Primera certidumbre: La oposición había denunciado el caso
Las presuntas irregularidades que han dado pie a la actuación judicial fueron denunciadas inicialmente por el PP, a quien le archivó el asunto el ministerio público, lo que llevó a una persona de la empresa afectada a trasladarlas al juzgado, con lo que consiguió que se abrieran diligencias. Y hace unos meses fue Ciudadanos el que apeló a la Fiscalía Anticorrupción, lo que parece haber precipitado la operación policial. Son los partidos de la oposición en la Corporación provincial, en papeles cambiados respecto a otros escándalos en lo que atañe al PP, los que han recurrido a los tribunales, pero además han criticado reiteradamente en público lo que ocurría en Divalterra.
Segunda certidumbre: Se aprobaron contratos de alta dirección pese a informes que advertían de responsabilidades penales.

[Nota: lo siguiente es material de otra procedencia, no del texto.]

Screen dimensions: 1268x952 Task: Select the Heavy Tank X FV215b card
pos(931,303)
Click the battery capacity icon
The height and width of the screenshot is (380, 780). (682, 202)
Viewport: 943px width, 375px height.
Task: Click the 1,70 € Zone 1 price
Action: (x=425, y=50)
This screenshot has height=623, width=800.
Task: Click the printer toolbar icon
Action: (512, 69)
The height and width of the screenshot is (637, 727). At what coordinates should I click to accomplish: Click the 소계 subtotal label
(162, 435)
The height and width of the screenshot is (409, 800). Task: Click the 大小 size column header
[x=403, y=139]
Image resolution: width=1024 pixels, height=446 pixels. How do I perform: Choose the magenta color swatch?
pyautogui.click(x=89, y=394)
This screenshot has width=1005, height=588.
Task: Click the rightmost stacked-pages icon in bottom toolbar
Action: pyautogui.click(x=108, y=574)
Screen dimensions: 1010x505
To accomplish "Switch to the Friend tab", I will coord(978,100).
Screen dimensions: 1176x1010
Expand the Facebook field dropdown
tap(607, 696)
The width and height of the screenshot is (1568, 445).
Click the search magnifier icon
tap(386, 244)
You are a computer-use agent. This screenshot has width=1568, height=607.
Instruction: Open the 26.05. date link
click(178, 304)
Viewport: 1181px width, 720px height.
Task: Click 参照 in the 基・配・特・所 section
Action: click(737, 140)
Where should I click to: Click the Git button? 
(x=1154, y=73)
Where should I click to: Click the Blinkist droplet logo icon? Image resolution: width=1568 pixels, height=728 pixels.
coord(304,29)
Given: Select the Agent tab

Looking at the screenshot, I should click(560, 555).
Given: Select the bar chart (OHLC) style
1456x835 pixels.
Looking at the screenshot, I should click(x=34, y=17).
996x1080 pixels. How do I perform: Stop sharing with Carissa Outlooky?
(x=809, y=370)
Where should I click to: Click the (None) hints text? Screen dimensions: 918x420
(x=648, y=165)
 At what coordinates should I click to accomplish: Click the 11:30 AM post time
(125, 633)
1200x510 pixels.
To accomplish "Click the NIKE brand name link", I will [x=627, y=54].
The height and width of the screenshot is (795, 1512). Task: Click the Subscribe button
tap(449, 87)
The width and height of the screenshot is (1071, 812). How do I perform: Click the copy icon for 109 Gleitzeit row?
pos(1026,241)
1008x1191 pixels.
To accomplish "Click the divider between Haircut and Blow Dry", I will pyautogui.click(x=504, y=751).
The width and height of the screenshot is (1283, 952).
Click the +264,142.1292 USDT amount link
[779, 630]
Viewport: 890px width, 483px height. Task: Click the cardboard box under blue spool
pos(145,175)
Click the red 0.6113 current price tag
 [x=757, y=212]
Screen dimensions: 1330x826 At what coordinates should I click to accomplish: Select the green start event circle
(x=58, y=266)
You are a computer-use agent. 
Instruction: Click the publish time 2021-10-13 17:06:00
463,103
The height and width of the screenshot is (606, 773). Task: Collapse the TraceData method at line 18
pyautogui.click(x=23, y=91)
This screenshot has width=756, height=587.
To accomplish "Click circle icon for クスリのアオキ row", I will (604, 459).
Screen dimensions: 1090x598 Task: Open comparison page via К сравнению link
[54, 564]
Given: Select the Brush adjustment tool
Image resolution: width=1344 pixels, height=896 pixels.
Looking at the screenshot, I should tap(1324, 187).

La decisión de mantener los contratos de alta dirección, sin concurrencia pública, para puestos que antes eran solo jefaturas en la empresa Divalterra, se tomó en base al informe favorable de uno de los detenidos, Jorge Cuerda, colocado por el presidente Jorge Rodríguez como letrado asesor, pese a que varios informes externos advirtieron de que se incurría en una posible responsabilidad penal. En eso se basa la imputación de prevaricación. En los sueldos pagados a cuenta de esos contratos, de 50.000 a 70.000 euros brutos anuales, se sustenta, por otra parte, la imputación de malversación.
Tercera certidumbre: Los contratos cuestionados fueron a parar a enchufados de los partidos
La argumentación para los contratos de alta dirección fue la necesidad de que Divalterra pudiera fichar a personas preparadas para la gestión de la empresa, de unos 700 empleados, en su mayoria brigadistas forestales. Pero la falta de concurrencia y las personas que ocuparon los puestos delatan que se trataba de colocar a enchufados. Por más que aleguen lo contrario algunos responsables de la Diputación, esgrimiendo los currículos de los afectados, no es causal que se fichara a los alcaldes socialistas de Alquería de la Comtessa y Rocafort y a un dirigente comarcal del PSPV-PSOE en la Hoya de Buñol, o al exsecretario de Organización del Bloc y concejal de Compromís en Silla.
Cuarta certidumbre: Fue un inmenso error mantener en funcionamiento una empresa tóxica, diseñada en clave clientelar y corroída por la corrupción
Divalterra, la antigua Imelsa, no es un instrumento cualquiera. Es una empresa tóxica. Durante la etapa de Alfonso Rus como presidente de la Diputación y del PP como partido hegemónico, en ella se convirtió Marcos Benavent en el “yonqui del dinero”. En Imelsa se superaron todos los vicios que hacen de las diputaciones unas instituciones a extinguir. Por allí camparon el soborno, el cobro de mordidas y otras joyas del muestrario de la corrupción. Y el escándalo acabó salpicando al PP de la ciudad de Valencia en el caso Taula. Su originario sesgo clientelar derivó hacia la pura y simple delincuencia. Para la izquierda, al llegar al poder, mantener un artefacto así, en cuyo interior parecen normales cosas que no lo son, más que un riesgo, implicaba un suicidio. Era cuestión de tiempo y de relajación.